═════ RECORDS FOR THE EXERCISE ═════
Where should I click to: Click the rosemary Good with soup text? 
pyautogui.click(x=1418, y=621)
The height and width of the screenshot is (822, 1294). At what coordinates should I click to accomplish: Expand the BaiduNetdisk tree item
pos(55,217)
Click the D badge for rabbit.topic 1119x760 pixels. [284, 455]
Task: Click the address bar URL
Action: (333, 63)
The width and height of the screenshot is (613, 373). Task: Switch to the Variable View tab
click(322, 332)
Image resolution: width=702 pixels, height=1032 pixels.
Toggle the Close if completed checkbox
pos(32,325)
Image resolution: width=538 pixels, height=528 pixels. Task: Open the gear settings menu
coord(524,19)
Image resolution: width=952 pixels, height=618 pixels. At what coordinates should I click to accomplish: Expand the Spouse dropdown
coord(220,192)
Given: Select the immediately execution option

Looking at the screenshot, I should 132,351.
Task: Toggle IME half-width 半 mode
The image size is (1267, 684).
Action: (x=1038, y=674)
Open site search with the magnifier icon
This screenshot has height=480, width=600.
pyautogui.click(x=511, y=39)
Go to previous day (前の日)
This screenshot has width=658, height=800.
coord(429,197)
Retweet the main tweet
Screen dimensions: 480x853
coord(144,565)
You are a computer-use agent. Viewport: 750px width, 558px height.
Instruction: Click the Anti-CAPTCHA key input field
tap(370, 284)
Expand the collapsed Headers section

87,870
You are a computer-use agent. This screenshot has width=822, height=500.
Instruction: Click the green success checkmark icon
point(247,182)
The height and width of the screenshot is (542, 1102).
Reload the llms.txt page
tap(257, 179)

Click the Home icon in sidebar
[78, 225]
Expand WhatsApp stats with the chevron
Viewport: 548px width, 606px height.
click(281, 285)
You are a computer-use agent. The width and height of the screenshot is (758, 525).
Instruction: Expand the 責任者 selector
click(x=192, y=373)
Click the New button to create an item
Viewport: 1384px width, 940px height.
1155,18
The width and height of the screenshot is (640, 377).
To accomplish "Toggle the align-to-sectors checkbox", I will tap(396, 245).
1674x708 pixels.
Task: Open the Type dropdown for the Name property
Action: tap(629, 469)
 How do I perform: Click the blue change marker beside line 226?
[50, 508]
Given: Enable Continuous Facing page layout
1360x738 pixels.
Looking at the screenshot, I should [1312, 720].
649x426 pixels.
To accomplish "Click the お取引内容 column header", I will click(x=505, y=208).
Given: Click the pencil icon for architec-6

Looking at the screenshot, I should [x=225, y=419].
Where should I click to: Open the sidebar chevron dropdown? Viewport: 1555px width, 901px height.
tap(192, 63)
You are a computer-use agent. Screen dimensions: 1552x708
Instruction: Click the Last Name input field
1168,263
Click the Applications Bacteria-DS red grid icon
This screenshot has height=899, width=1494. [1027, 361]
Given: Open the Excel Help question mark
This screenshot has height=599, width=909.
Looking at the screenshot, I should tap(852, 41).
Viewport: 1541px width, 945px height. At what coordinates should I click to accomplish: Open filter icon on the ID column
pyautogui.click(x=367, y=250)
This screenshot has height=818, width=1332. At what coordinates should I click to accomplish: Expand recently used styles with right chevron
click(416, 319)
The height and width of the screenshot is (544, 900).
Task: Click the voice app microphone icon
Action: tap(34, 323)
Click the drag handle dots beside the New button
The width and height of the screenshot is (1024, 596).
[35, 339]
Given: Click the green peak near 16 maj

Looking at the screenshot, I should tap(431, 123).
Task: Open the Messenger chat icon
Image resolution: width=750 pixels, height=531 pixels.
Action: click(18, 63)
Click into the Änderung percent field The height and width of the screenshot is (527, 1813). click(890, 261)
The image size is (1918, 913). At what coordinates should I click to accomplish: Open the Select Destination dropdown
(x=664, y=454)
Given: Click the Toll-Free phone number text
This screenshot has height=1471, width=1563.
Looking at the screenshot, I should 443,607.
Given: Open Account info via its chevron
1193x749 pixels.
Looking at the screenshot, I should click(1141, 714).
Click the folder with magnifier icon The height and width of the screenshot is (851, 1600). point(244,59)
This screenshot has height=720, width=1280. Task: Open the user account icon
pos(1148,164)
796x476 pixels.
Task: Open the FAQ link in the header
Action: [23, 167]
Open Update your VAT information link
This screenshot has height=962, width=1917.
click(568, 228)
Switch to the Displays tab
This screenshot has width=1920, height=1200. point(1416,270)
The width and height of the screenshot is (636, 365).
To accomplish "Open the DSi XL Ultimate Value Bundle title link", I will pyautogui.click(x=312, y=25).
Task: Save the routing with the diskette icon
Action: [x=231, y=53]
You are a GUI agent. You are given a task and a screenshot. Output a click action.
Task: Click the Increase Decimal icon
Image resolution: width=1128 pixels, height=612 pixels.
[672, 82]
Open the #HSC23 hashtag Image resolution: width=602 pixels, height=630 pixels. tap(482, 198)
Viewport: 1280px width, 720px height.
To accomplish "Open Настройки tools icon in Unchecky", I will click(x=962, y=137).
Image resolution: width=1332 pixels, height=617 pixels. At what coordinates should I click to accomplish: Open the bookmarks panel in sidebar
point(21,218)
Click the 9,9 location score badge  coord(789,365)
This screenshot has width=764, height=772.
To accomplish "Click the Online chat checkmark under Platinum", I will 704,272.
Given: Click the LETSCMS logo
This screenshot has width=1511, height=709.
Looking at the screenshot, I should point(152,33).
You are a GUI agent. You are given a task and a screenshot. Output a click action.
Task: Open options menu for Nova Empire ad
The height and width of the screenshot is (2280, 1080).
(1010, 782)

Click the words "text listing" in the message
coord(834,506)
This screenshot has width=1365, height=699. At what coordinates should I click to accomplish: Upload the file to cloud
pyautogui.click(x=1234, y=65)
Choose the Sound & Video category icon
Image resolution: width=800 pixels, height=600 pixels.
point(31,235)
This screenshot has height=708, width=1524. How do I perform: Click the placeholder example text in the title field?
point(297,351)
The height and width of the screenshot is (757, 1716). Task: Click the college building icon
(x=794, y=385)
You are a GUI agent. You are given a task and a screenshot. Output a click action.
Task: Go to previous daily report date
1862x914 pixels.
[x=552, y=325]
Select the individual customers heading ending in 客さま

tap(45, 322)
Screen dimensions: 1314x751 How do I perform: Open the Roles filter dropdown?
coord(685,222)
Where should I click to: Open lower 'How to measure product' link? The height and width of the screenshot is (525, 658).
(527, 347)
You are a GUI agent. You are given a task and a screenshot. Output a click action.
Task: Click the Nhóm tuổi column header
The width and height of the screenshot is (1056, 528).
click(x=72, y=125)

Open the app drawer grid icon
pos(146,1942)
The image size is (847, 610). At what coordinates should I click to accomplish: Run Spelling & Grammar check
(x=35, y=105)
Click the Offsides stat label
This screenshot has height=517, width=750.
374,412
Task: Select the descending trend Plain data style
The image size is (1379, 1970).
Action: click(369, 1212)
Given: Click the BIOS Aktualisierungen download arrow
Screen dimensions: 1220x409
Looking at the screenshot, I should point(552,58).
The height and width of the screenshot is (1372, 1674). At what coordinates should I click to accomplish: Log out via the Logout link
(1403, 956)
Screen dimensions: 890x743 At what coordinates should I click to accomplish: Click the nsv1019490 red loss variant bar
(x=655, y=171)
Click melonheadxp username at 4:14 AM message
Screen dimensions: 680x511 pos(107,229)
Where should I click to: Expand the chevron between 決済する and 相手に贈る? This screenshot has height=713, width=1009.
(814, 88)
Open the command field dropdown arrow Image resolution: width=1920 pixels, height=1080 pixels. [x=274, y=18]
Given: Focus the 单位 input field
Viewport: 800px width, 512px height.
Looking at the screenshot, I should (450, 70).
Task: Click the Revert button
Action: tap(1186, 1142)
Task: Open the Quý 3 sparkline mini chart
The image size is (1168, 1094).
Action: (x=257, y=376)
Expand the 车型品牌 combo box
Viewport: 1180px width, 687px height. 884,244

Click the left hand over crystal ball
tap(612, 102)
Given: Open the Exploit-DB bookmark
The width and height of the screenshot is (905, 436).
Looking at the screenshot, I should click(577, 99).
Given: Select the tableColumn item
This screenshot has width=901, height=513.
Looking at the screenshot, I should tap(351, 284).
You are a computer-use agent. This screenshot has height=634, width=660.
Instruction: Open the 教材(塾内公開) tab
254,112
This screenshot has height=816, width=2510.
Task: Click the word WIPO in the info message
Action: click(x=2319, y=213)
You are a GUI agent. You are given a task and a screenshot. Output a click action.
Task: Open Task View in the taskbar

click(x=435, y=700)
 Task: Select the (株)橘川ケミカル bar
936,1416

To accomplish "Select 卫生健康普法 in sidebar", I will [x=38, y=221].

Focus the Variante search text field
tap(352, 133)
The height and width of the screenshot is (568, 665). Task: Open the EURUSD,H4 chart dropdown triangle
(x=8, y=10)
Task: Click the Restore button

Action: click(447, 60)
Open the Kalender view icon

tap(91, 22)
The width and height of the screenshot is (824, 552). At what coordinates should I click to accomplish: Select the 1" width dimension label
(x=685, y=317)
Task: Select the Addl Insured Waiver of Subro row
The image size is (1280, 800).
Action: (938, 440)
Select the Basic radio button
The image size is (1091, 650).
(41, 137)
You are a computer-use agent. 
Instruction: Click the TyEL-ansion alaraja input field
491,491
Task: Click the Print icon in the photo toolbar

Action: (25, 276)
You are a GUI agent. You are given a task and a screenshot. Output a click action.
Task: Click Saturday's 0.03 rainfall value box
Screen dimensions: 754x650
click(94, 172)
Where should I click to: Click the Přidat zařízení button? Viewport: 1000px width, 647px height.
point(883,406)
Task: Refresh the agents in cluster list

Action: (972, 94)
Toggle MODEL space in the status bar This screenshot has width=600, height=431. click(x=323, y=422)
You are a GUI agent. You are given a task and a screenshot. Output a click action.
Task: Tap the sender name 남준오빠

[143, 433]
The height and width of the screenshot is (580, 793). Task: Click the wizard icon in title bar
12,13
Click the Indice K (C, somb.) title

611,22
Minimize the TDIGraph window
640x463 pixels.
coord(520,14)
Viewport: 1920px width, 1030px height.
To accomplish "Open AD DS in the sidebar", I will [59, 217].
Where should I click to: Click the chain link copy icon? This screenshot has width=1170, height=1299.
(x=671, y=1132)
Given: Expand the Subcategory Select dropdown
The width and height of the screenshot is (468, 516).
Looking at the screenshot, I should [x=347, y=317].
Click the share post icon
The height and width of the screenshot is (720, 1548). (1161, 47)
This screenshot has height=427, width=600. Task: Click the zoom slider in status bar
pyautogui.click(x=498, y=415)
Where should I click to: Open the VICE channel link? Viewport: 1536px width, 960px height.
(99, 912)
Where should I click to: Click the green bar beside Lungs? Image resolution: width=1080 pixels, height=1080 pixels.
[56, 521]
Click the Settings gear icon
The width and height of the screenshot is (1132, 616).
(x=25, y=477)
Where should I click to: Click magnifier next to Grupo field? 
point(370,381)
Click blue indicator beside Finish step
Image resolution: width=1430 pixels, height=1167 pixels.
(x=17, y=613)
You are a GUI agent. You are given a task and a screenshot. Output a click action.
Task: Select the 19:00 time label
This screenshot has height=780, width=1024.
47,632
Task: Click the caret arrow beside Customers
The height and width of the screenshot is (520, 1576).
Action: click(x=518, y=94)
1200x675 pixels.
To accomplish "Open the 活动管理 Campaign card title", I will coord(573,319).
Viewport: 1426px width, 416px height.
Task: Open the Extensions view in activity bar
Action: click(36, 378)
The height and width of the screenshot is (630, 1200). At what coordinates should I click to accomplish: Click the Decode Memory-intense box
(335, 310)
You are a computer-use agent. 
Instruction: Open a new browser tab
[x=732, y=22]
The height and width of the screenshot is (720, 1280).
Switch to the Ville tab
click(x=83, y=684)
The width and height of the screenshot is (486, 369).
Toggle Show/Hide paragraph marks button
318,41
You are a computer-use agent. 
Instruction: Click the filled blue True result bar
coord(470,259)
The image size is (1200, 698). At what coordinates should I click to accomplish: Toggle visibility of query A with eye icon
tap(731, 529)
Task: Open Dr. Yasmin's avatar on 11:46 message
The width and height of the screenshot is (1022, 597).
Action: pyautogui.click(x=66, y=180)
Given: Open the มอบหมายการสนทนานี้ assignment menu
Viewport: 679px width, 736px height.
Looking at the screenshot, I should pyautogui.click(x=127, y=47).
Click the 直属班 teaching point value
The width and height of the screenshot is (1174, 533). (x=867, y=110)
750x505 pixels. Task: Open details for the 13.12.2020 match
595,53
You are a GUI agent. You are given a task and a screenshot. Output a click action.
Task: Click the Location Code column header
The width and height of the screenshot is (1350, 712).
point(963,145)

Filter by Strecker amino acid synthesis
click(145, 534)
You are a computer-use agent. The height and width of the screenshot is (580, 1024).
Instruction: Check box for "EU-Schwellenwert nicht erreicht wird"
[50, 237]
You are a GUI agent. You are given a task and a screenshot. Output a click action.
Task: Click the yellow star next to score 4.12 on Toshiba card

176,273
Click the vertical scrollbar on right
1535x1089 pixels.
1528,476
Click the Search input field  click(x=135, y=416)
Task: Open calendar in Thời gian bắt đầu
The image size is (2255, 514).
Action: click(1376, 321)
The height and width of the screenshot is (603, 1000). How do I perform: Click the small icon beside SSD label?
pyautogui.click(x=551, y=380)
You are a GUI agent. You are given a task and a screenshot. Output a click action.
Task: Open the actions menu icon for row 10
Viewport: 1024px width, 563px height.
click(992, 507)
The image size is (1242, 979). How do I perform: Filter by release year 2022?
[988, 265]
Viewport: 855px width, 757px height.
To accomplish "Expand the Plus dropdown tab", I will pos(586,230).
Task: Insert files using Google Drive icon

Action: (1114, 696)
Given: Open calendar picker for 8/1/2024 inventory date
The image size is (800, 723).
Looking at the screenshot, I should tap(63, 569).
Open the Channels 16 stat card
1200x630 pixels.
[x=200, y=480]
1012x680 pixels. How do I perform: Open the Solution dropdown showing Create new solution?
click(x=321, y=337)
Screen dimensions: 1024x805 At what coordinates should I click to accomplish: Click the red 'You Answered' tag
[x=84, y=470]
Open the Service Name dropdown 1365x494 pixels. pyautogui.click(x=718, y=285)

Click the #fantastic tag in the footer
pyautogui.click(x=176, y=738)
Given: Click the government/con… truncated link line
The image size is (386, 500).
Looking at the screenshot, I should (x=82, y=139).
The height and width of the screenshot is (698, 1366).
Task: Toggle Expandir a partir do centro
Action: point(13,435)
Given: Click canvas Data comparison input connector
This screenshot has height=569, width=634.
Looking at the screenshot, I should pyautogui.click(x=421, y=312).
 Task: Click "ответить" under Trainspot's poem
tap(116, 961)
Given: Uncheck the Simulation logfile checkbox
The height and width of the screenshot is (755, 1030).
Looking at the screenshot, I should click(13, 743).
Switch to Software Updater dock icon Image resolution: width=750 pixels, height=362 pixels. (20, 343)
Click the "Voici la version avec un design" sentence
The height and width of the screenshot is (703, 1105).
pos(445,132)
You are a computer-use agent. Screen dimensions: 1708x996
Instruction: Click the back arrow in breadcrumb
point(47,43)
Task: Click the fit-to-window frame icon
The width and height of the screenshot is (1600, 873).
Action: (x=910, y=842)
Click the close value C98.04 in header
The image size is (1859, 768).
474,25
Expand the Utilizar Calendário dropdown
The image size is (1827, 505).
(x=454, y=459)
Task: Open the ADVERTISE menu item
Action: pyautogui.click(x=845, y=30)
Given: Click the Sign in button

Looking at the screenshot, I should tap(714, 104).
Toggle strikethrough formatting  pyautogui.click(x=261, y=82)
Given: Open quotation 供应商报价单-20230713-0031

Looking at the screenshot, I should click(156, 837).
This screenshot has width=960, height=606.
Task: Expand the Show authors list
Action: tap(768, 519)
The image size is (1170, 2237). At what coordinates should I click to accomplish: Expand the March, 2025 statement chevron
═════
* WHAT TO DO:
Wherever the string "chat" occurs in the data, copy the line that holds it.

* ANSWER TO THIS EXERCISE:
Task: Open the Messenger chat icon
To accomplish "Click the Online chat checkmark under Platinum", I will 704,272.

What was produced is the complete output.